One of our other goals is to build a distributed system to semantically monitor large-scaled multimodality streams. A key design requirement is the ability to handle tens of gigabytes of multimedia data per second. I will introduce our distributed framework which includes the hardware implementation of smart video camera, the algorithmic improvement of speeding up SVM classification in the order of 10s to 1000s, and the software improvement on the feature extraction.
Biography
Dr. Ching-Yung Lin received his Ph.D. degree from Columbia University in Electrical Engineering. Since Oct 2000, he has been a Research Staff Member in IBM T. J. Watson Research Center, New York, where he is currently leading projects on the IBM Large-Scale Video Semantic Filtering System. He is also an Adjunct Associate Professor at Columbia University and an Affiliate Associate Professor at the University of Washington, Seattle.

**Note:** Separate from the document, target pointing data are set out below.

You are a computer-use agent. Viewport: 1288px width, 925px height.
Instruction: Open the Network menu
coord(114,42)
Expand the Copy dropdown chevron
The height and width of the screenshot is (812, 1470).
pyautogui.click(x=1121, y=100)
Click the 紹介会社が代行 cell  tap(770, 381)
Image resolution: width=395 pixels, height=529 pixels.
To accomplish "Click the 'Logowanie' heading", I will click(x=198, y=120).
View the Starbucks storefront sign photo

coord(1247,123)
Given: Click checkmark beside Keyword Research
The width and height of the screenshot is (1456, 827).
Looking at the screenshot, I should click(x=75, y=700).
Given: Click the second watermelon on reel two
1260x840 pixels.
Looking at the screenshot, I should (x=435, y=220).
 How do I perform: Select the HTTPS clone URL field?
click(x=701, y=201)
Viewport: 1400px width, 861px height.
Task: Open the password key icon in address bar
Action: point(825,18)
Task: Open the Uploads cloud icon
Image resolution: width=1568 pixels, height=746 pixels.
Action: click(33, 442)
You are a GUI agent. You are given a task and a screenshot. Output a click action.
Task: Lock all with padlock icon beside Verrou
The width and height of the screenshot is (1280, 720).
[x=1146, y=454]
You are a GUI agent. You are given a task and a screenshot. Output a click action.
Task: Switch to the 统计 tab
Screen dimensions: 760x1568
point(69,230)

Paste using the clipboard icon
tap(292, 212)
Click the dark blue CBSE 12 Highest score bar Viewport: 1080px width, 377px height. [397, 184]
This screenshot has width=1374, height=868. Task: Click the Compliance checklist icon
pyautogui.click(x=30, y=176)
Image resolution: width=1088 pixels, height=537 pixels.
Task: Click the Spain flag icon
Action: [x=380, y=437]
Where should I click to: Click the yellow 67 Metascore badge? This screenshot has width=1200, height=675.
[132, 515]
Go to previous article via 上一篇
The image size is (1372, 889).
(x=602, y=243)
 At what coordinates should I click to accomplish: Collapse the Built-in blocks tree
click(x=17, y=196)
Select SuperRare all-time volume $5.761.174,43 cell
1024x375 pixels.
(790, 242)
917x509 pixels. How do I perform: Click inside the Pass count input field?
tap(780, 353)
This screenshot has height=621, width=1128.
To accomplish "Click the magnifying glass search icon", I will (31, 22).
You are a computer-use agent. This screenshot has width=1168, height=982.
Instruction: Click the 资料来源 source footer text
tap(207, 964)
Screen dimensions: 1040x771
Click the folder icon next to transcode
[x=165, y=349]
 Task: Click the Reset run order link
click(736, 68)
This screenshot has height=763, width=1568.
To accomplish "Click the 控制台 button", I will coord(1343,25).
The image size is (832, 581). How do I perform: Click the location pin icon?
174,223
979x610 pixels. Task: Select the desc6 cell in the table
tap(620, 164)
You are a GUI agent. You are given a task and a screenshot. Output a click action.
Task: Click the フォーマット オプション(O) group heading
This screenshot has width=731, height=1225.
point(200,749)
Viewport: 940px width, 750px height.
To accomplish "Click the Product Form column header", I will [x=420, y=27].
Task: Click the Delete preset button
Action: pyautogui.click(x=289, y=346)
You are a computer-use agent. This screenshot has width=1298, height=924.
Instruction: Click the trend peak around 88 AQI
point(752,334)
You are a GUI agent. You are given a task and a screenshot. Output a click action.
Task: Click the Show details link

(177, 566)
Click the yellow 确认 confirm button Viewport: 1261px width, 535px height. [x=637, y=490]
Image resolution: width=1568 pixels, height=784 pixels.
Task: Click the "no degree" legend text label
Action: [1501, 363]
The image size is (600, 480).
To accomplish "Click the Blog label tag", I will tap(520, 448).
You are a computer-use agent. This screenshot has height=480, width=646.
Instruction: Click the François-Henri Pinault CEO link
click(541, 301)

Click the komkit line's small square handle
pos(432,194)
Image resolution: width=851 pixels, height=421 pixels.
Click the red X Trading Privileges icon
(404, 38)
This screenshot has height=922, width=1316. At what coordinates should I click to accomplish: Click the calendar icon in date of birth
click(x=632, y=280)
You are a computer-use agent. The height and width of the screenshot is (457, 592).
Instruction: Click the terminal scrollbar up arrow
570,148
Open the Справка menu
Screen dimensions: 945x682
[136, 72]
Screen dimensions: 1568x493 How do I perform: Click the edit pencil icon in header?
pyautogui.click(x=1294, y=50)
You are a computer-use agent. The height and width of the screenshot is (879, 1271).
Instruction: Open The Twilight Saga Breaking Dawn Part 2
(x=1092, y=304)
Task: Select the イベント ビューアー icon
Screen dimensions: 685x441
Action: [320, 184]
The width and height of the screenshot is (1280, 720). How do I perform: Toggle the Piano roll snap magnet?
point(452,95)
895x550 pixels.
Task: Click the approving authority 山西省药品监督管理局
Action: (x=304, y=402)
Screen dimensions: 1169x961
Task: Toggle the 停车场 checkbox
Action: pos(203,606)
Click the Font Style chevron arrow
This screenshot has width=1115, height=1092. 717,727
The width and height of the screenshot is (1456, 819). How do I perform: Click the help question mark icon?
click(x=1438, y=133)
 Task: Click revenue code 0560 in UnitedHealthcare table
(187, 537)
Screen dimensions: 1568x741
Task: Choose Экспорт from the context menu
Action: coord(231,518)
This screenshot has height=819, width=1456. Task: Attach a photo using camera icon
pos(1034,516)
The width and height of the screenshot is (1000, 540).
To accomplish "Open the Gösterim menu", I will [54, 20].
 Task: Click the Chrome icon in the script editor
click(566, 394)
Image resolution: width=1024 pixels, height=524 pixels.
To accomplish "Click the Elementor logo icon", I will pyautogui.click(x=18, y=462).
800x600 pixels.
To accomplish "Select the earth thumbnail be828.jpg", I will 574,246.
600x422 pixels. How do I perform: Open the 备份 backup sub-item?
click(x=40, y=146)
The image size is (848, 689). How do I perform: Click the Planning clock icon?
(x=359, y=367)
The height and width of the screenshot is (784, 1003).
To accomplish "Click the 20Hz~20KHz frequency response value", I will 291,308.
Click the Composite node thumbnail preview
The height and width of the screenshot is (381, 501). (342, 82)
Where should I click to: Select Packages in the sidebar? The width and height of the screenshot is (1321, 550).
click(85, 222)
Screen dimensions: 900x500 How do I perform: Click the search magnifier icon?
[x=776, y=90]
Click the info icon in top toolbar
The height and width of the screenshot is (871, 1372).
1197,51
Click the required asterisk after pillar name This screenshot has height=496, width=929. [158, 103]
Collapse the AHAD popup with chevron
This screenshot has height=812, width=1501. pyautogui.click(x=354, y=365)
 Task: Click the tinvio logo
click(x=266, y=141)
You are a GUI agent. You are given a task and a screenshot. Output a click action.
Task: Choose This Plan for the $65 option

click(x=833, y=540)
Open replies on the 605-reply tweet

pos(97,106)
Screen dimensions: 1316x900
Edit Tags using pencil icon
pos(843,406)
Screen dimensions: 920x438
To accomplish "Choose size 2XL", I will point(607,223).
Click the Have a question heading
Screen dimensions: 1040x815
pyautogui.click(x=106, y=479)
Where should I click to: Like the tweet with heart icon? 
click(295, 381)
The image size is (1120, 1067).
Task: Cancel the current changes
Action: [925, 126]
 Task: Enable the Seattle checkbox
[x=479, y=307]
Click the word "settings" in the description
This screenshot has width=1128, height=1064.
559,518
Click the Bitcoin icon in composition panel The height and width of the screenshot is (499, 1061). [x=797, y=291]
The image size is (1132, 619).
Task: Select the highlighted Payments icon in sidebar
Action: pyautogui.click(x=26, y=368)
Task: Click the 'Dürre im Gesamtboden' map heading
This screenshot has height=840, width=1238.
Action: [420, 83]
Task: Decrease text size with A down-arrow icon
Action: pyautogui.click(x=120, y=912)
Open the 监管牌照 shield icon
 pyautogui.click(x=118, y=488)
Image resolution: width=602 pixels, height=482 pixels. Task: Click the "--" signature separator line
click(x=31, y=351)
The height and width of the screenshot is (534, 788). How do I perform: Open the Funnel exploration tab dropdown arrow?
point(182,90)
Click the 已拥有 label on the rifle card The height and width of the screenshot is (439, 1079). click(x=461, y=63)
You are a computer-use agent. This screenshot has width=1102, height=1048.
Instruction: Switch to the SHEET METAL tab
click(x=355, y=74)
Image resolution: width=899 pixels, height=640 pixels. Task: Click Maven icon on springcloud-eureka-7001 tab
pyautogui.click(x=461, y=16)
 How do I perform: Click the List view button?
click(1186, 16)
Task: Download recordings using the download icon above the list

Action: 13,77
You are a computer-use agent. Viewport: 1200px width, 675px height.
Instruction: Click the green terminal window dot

His research interest is mainly focused on multimodality signal processing and understanding, with applications on distributed computing, embedded vision system, social computing, and security. Dr. Lin led the first large-scale video semantic annotation project, which includes 23 worldwide research institutes in 2003. His multimedia semantic mining project team has performed best in the US National Institute of Standards and Technology (NIST) semantic video concept detection benchmarking since 2002. Dr. Lin is the Editor of the Interactive Magazines (EIM) of the IEEE Communications Society (2004-2006), an Associate Editor of the IEEE Trans. on Multimedia (2004-), and an Editorial Board Member of the Journal of Visual Communication and Image Representation (2005-). He served as a Guest Editor of the Proceedings of IEEE -- Special Issue on Digital Rights Management, June 2004, a Guest Editor of the EURASIP Journal on Applied Digital Signal Processing -- Special Issue on Visual Sensor Network, 2006, and the Technical Program co-chair of IEEE ITRE 2003. Dr. Lin is a recipient of 2003 IEEE Circuits and Systems Society Outstanding Young Author Award and IBM Invention Achievement Awards in 2001 and 2003. He is the (co-)author of 100+ journal articles, conference papers, book, book chapters, and public release software. Dr. Lin is a Senior Member of IEEE, and a member of ACM, INSNA and AAAS.